> **Testo fornito**:
----

MONTECATINI – Ogni volta che parlo con Sauro Magni, mi torna in mente quel giugno del 2007, trascorso perennemente con gli occhi puntati sul display del cellulare, in attesa di una sua telefonata. Quella chiamata che arrivò, come previsto, mi dette la possibilità di lavorare con lui nella Pistoiese.
Un anno piuttosto complicato, per le sorti dei colori arancioni, come ricorderà Sauro durante la conversazione qui di seguito, ma altrettanto ricco di esperienze per la mia vita professionale.
Non dimenticheremo mai, né io, né lui, quei momenti passati insieme, che sicuramente ci hanno legato molto.
Devo a Sauro molti insegnamenti: di calcio, di vita e di responsabilità, che non avrei mai potuto acquisire, dai pur tanti libri studiati, durante il mio percorso universitario: triennale prima, specialistico poi.

----

> **Dati forniti**:
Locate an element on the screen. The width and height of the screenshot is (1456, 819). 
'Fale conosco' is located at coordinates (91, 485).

----

> **Consegna**: Riscrivi in forma più breve il paragrafo del testo fornito che inizia con «Devo a Sauro molti insegnamenti», conservandone i fatti principali.

> **Soluzione**: Da Sauro ho ricevuto insegnamenti di calcio, di vita e di responsabilità che i tanti libri studiati all'università, nella triennale e poi nella specialistica, non avrebbero mai potuto darmi.